A pitot-static system is a group of various connected components that work together to bring real-time data about an aircraft's airspeed, Mach number, and altitude. This system collects data through a pitot tube, which is a component placed on the aircraft's wing in such a way that it is exposed to the relative wind. When a plane is at cruising altitude, icing may pose a small risk to the pitot tube, although it is typically mitigated by the electric heating system. Pitot tubes collect information about a particular type of air pressure, called dynamic pressure, determined by the simple formula (air density x airspeed squared, divided by 2).
The pitot-static system also contains one or more static pressure ports found at areas of the fuselage that receive a steady and undisturbed airflow. Similar to the pitot tube, these ports are also at risk for icing, which is why most aircraft have two ports or an alternative port inside the aircraft's cabin. These ports take samples of the static air from around the inlet and measure it, which helps to determine altitude. Information from the pitot tube and static ports make it to the plane's air data computer, if equipped with one, or directly to the three associated instruments.
The altimeter measures altitude using the static air pressure measurements collected from the ports. To do this, altimeters are equipped with an aneroid barometer that expands as air pressure decreases, as is the case when the aircraft gains altitude. Conversely, the barometer inches back to its original size as the plane descends.
Also connected to the static pressure port is the vertical speed indicator (VSI). This instrument is used to measure the aircraft's ascending or descending velocity in feet per minute. It calculates this by measuring the air pressure in a sealed diaphragm and then comparing it to a metered exit port located at the back of the instrument case. The pressure differential between these two ports is then measured and calculated to reflect current vertical velocity. Finally, the airspeed indicators use information from both the static pressure ports and pitot tube. Using the aforementioned formula, the instrument measures dynamic pressure and relates it directly to airspeed.

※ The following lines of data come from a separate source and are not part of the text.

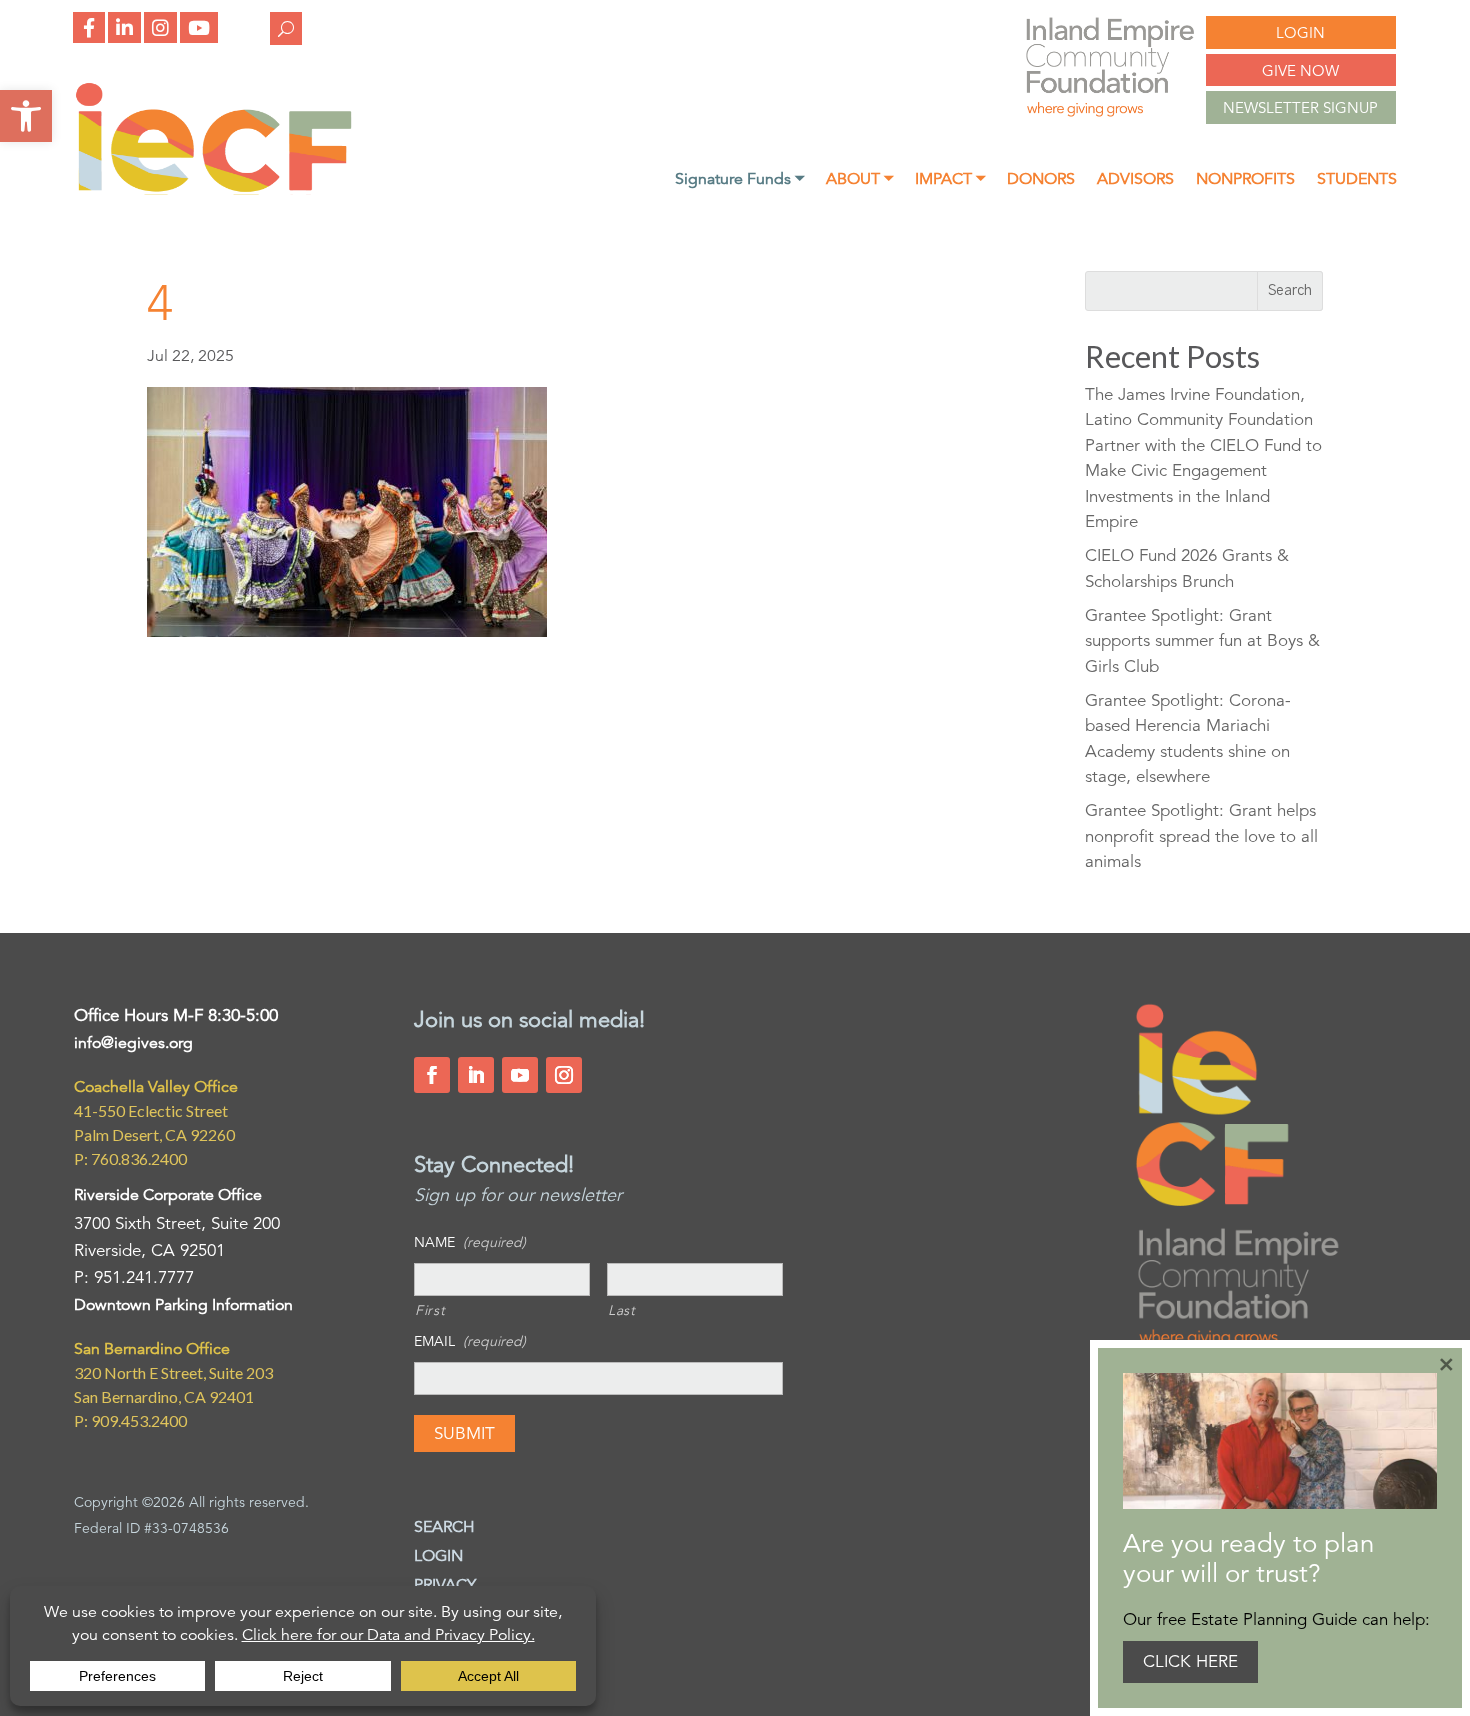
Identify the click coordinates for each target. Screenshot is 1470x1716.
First (430, 1310)
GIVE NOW (1300, 70)
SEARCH (444, 1527)
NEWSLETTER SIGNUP (1300, 107)
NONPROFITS (1245, 180)
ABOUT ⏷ (859, 180)
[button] (26, 116)
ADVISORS (1135, 180)
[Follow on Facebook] (432, 1075)
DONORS (1041, 180)
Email (470, 1341)
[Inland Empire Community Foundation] (213, 189)
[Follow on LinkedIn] (476, 1075)
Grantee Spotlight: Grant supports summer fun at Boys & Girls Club (1202, 641)
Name (470, 1242)
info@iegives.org (133, 1043)
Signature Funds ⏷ (739, 180)
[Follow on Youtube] (520, 1075)
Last (622, 1310)
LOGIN (1300, 32)
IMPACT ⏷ (950, 180)
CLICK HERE (1190, 1661)
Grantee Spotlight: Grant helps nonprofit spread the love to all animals (1201, 836)
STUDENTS (1357, 180)
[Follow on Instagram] (564, 1075)
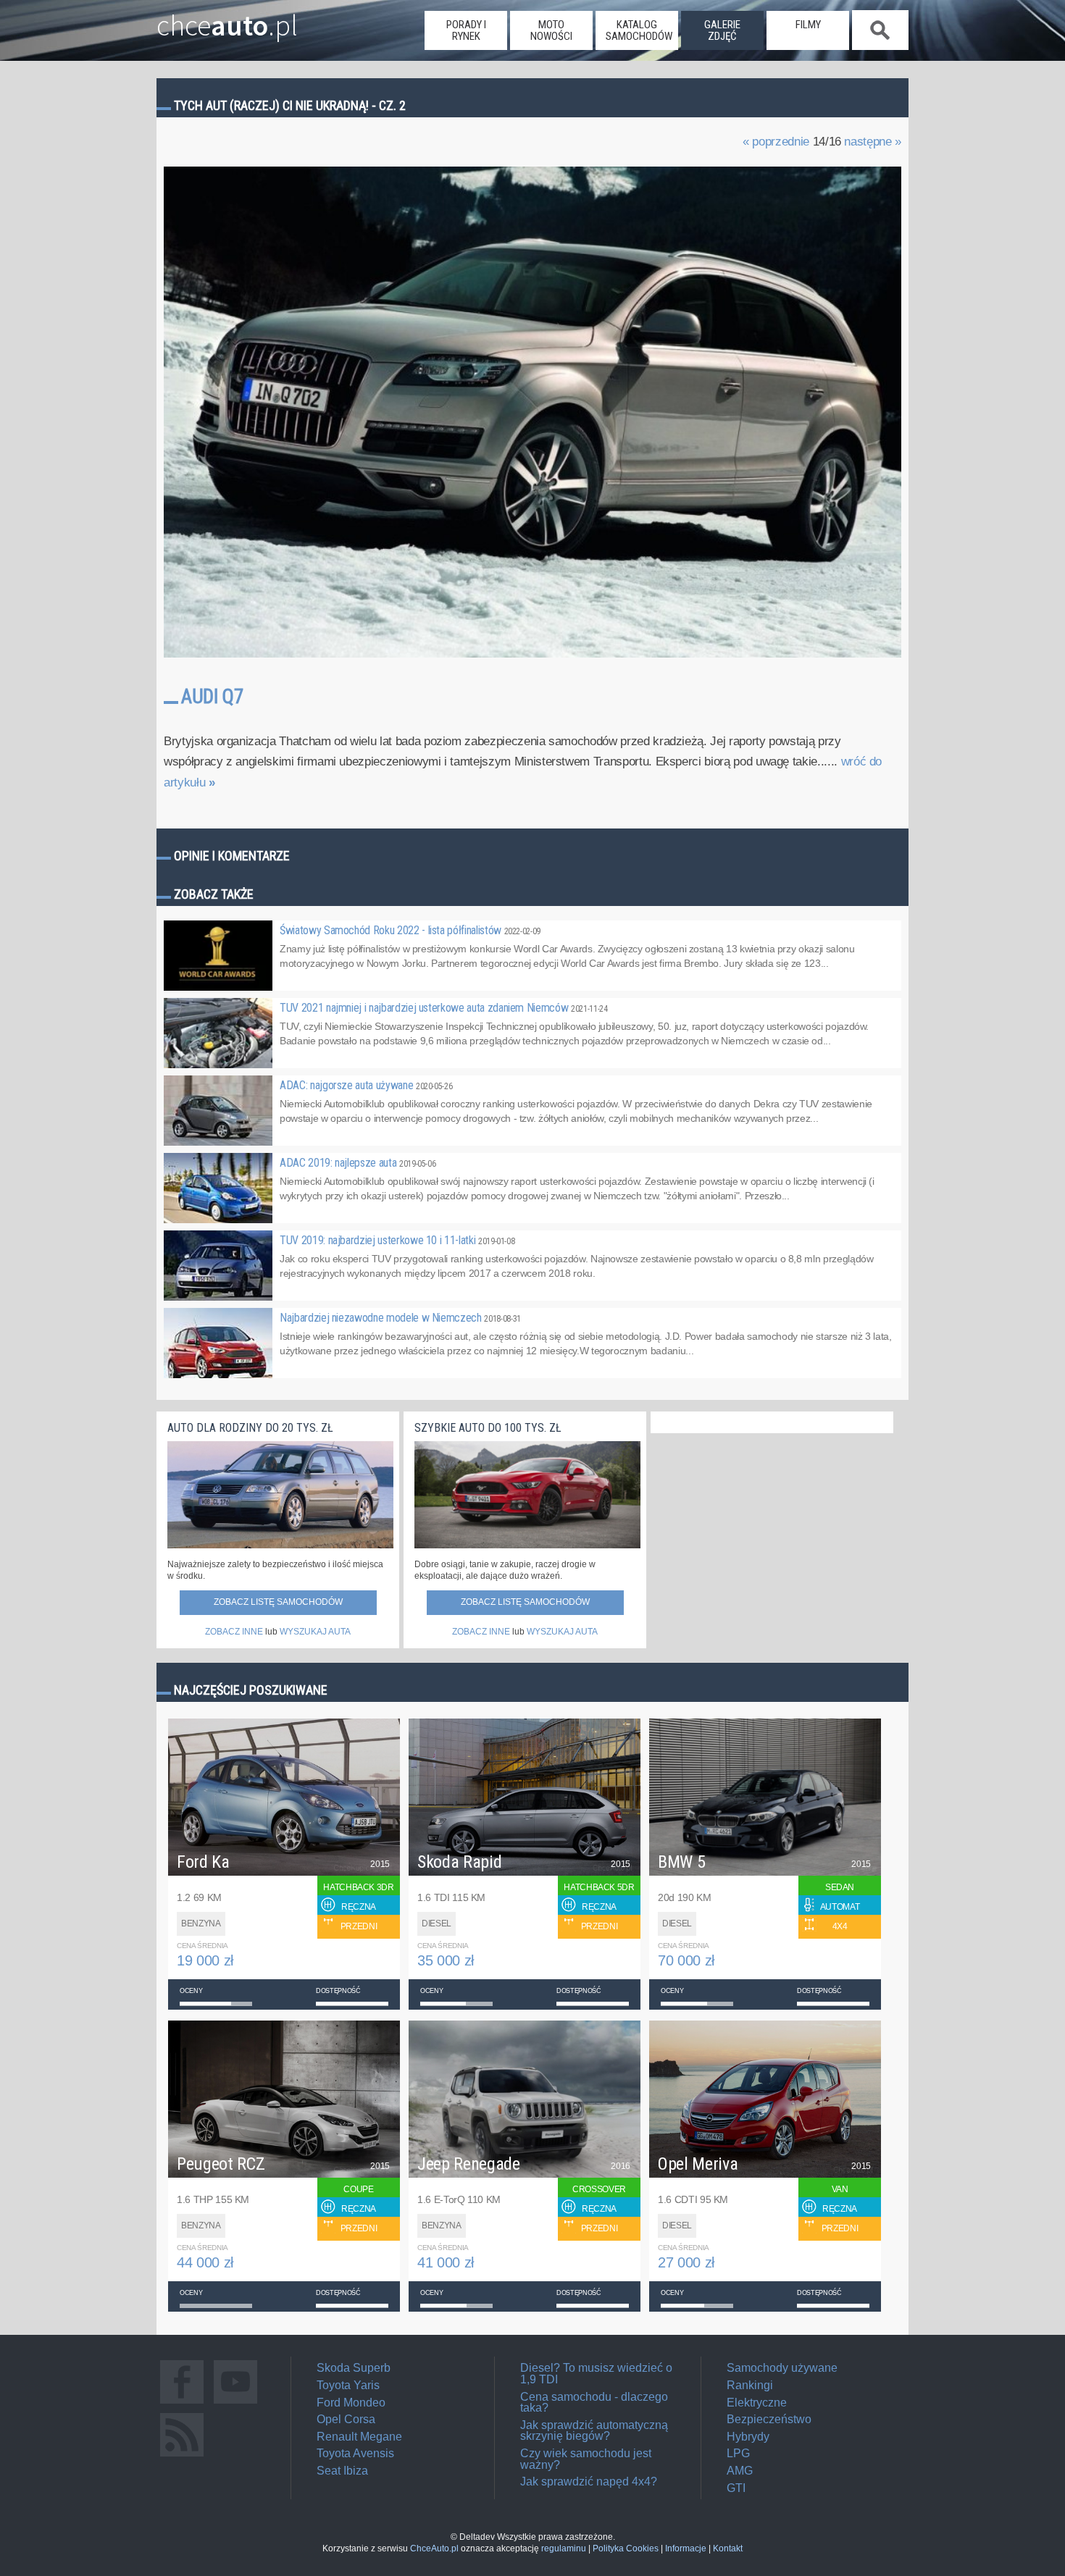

While pitot-static system disturbances and failures are exceedingly rare, it is still important to be aware of the few problems they may face during normal operation. The most common problem occurs when ice or some other debris blocks the inlet of the static vent. Since all three instruments rely on the readings from this component, there will be immediate misreadings on the various displays. For example, the vertical speed indicator will quickly revert to zero, even if the aircraft is in ascent or descent. Thankfully, most aircraft have a secondary and tertiary port to prevent such occurrences from disrupting real-time data, and the pilot can easily switch between the various inputs. The other common disruption is a blockage in the pitot tube. This problem only affects the airspeed indicator, and the changes are usually very subtle. If the blockage occurs due to icing, the pilot may ignite the electric heater to regain accurate readings.